## What to work on
Reproduce exactly the part of the rows that begins with the line containing "Open the Mutual" and ends with the line containing "Action: click(75, 167)", including both of those lines.

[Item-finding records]
+---+

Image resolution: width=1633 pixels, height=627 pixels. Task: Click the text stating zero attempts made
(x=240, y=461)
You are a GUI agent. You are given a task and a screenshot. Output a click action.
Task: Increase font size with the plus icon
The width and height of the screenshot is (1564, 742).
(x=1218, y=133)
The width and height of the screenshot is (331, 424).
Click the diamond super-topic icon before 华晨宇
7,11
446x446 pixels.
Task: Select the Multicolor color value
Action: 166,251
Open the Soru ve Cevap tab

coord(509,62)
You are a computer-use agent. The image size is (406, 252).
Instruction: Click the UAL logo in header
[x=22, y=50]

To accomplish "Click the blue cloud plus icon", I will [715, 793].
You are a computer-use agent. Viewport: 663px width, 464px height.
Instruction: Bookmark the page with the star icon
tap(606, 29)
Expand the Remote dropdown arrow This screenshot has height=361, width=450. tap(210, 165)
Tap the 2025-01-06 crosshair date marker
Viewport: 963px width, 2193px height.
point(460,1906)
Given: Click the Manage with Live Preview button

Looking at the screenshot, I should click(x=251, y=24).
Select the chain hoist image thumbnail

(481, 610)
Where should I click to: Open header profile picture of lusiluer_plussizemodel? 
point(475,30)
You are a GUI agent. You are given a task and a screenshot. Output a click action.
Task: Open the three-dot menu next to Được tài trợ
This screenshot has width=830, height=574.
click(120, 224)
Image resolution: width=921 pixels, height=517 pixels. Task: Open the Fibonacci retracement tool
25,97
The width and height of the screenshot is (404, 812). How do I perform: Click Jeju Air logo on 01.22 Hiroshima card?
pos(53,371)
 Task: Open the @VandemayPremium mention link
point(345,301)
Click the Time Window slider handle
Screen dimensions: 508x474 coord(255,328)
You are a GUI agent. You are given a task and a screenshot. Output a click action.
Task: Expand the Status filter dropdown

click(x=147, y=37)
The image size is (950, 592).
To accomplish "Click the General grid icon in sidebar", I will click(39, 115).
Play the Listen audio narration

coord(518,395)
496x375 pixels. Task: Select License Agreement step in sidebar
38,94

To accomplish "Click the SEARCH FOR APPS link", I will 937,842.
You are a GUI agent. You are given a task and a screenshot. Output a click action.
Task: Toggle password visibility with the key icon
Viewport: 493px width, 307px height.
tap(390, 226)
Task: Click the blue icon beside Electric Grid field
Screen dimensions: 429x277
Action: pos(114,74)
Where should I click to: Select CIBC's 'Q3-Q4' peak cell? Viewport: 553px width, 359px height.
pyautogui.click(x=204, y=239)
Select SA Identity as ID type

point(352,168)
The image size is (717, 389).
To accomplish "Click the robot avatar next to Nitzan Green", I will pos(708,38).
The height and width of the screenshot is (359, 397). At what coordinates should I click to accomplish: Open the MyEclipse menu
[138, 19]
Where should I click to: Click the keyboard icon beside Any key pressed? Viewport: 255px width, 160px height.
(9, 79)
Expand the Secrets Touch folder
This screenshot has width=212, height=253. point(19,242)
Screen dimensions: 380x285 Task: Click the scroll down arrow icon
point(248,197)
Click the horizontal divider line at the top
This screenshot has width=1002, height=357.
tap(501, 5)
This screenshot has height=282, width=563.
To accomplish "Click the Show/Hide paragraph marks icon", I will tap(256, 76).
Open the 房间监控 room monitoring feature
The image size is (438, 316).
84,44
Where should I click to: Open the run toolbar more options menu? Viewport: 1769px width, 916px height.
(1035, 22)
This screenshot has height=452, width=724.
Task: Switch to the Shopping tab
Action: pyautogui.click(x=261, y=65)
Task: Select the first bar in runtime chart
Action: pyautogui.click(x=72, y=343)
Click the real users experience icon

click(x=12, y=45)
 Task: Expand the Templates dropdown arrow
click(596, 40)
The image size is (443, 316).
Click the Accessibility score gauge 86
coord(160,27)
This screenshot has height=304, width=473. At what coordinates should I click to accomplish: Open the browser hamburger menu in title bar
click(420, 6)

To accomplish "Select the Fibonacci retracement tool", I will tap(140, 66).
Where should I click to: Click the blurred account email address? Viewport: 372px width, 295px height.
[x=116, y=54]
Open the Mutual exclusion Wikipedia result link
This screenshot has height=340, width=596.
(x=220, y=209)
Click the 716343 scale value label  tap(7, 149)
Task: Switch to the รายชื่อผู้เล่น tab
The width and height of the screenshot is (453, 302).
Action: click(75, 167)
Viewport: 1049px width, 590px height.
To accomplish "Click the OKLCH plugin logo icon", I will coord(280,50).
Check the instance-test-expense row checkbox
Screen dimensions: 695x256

+---+

## Result of this exercise
Open the Mutual exclusion Wikipedia result link
This screenshot has height=340, width=596.
(x=220, y=209)
Click the 716343 scale value label  tap(7, 149)
Task: Switch to the รายชื่อผู้เล่น tab
The width and height of the screenshot is (453, 302).
Action: click(75, 167)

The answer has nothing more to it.